1. Cut down on caffeine
Caffeine drinkers may find it harder to fall asleep than people who don't drink caffeine. Once they drift off, their sleep is shorter and lighter. For some, a single cup of coffee in the morning means a sleepless night. That may be because caffeine blocks the effects of adenosine, a neurotransmitter thought to promote sleep. Caffeine can also interrupt sleep by increasing the need to urinate during the night.
People who suffer from insomnia should avoid caffeine as much as possible, since its effects can endure for many hours. Because caffeine withdrawal can cause headaches, irritability, and extreme fatigue, it may be easier to cut back gradually rather than go cold turkey. Those who can't or don't want to give up caffeine should avoid it after 2 p.m., or noon if they are especially caffeine-sensitive.
2. Stop smoking or chewing tobacco
Nicotine is a central nervous system stimulant that can cause insomnia. This potent drug makes it harder to fall asleep because it speeds your heart rate, raises blood pressure, and stimulates fast brain wave activity that indicates wakefulness. In people addicted to nicotine, a few hours without it is enough to induce withdrawal symptoms; the craving can even wake a smoker at night.
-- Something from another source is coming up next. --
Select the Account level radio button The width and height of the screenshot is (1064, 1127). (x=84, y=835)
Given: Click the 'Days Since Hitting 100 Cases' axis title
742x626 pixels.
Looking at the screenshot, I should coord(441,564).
People who kick the habit fall asleep more quickly and wake less often during the night. Sleep disturbance and daytime fatigue may occur during the initial withdrawal from nicotine, but even during this period, many former users report improvements in sleep. If you continue to use tobacco, avoid smoking or chewing it for at least one to two hours before bedtime.
3. Limit alcohol intake
Alcohol depresses the nervous system, so a nightcap may seem to help some people fall asleep. However, alcohol suppresses REM sleep, and the soporific effects disappear after a few hours. Drinkers have frequent awakenings and sometimes frightening dreams. Alcohol may be responsible for up to 10% of chronic insomnia cases. Also, alcohol can worsen snoring and other sleep breathing problems, sometimes to a dangerous extent. Even one drink can make a sleep-deprived person drowsy. In an automobile, the combination significantly increases a person's chance of having an accident.
If you adopt these healthy habits and still have trouble sleeping, make an appointment to discuss your concerns with your doctor.